[R] Efficient computation of trimmed stats?

Mon May 14 18:58:42 CEST 2007

Hi everyone,

I was wondering if there is anything already implemented for  
efficient ("row-wise") computation of group-specific trimmed stats  
(mean and sd on the trimmed vector) on large matrices.

For example:

set.seed(1)
nc = 300
nr = 250000
x = matrix(rnorm(nc*nr), ncol=nc)
g = matrix(sample(1:3, nr*nc, rep=T), ncol=nc)

trimmedMeanByGroup <- function(y, grp, trim=.05)
   tapply(y, factor(grp, levels=1:3), mean, trim=trim)

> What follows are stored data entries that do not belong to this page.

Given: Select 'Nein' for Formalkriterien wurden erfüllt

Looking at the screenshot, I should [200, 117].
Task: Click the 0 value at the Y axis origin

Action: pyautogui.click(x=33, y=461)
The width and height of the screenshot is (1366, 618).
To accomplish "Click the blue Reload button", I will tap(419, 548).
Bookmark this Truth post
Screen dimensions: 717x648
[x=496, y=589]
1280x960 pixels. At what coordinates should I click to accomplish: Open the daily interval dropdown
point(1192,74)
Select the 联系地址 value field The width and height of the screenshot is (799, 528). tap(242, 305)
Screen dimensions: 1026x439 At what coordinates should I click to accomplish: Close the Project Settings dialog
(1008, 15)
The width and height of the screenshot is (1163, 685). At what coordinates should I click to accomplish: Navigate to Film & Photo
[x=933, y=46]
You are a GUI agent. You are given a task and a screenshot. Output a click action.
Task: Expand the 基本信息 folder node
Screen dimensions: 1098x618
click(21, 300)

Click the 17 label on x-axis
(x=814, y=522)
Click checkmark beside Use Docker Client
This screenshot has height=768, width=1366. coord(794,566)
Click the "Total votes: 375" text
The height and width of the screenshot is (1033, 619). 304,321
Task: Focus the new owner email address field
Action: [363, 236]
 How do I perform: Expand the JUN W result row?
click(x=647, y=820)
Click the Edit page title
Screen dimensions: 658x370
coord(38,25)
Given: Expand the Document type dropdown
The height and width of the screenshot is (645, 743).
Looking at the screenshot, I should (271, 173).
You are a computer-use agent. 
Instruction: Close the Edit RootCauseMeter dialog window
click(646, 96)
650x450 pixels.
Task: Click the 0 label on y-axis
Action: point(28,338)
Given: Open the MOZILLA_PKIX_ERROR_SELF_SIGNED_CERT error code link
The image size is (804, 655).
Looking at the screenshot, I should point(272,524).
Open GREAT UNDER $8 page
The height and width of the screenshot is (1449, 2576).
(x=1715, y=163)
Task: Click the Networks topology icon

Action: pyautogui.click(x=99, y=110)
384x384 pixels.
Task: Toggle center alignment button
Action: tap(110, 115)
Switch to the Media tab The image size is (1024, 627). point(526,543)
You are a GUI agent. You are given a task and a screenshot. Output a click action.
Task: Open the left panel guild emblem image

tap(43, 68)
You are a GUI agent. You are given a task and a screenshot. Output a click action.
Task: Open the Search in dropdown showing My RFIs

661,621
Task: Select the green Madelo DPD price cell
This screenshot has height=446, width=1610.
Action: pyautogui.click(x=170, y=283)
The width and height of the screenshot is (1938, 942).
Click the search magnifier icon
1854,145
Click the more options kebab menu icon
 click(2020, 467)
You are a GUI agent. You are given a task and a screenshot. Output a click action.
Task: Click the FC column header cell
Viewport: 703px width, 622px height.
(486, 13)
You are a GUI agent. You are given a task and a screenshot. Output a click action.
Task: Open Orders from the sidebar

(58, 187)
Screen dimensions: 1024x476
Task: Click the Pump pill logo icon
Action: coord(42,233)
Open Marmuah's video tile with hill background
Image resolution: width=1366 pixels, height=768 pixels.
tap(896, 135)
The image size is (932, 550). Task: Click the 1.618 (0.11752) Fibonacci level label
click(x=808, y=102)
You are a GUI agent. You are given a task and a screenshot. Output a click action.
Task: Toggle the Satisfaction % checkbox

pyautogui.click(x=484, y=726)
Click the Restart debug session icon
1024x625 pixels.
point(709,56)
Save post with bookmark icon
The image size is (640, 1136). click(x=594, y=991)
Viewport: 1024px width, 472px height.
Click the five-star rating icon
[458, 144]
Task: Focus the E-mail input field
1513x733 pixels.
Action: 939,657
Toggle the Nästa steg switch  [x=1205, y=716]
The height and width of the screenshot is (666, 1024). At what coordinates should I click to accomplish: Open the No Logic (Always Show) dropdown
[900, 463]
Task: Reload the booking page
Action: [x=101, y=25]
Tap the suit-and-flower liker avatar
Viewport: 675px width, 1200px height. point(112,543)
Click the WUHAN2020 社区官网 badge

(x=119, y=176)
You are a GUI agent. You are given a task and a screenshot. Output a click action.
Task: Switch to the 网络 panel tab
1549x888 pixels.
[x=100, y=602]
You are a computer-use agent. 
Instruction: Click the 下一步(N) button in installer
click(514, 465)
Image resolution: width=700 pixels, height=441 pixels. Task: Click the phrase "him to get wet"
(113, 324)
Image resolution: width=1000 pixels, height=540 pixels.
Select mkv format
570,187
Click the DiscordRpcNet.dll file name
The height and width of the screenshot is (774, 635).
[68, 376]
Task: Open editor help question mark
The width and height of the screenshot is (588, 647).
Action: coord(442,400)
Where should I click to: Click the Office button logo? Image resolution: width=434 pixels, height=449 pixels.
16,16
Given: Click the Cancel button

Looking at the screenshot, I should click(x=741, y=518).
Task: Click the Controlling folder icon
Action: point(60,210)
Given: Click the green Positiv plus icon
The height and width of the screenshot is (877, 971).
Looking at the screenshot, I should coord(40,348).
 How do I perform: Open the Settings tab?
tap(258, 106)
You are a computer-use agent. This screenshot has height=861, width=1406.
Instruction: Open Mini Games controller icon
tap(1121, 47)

sapply(1:10, function(i) trimmedMeanByGroup(x[i,], g[i,]))

works fine... but:

 > system.time(sapply(1:nr, function(i) trimmedMeanByGroup(x[i,], g 
[i,])))
    user  system elapsed
399.928   0.019 399.988

does not look interesting for me.

Maybe some package has some implementation of the above?

Thank you very much,
-b

--
Benilton Carvalho
PhD Candidate
Department of Biostatistics
Bloomberg School of Public Health
Johns Hopkins University
bcarvalh at jhsph.edu